More, having a (__________) friend or neighbor does
not excuse the avarice shown to our fellow man:
I cringed when Mr. Trump gave a shout-out to a man labeling him “my
African-American” because deep down, his actions likely meant my N-word: saying the slur would have cratered what
potentially a billion-dollar campaign of empty promises, evasive policies, and
shown how out-of-step he really is relative to those of us who have to budget
biweekly to pay for our houses, fuel, daycare, and the like.
Furthermore, America is already great. Are all of our days
perfect? Of course not. What I expect from either candidate is an optimistic presentation
of how to improve our situations without having to resort to juvenile insults
or scratching our heads from information overload.
Sister Simone just showed you America is already great.
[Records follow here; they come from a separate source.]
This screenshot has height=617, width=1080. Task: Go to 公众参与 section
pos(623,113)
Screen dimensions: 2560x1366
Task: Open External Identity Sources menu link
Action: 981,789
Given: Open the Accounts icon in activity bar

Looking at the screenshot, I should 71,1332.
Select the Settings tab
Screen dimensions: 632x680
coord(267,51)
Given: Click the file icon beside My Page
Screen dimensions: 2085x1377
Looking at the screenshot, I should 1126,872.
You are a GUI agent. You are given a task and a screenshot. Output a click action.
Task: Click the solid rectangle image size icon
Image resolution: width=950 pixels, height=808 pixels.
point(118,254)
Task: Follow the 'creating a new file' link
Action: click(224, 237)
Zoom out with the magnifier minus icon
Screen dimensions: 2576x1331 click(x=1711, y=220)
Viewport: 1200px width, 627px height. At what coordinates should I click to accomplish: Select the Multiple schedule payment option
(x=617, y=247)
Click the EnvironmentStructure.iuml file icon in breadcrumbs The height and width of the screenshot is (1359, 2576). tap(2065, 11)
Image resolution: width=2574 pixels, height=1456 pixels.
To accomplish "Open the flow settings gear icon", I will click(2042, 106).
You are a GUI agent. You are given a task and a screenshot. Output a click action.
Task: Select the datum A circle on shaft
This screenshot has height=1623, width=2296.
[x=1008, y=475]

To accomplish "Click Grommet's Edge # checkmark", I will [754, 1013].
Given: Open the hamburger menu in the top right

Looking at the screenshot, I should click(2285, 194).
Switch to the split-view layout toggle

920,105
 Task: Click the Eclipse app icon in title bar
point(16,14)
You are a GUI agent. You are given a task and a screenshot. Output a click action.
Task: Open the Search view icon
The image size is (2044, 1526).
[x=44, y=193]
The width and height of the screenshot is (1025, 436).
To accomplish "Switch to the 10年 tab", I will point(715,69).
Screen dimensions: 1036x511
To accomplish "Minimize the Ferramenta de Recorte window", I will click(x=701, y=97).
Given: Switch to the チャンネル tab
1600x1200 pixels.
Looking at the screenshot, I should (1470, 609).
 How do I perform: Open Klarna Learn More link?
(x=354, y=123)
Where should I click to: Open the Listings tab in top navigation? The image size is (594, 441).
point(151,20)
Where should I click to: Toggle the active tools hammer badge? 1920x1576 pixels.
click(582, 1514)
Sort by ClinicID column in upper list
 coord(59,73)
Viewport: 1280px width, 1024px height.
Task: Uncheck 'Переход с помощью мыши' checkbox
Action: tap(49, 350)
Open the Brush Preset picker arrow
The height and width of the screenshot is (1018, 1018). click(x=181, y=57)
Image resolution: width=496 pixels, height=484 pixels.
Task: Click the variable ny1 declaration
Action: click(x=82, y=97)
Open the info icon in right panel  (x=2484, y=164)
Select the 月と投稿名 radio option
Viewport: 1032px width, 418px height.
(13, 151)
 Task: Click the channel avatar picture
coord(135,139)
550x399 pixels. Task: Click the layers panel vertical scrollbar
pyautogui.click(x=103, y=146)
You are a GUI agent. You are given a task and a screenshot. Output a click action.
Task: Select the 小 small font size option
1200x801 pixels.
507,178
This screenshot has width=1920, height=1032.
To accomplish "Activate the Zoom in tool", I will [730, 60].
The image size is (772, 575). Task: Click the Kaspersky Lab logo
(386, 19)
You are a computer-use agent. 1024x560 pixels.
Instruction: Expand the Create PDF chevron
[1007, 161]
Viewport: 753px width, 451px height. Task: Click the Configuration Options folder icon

Remember that year-round, not just during the Olympics. |
In truth, I am not quite with Hillary but I damn
sure don’t want to go back to a time when many of you think America was great.
That means no Google, no Apple, no Facebook, dial-up internet if we’re lucky, exorbitant
high interest rates from the bank, separate water fountains, and shady
employment practices. In the meantime, I might as well reflect on the past
eight years of peak blackness and choose a POTUS 45 that will continue to carry
a legacy of freedom and all of the other things that make Americans unique.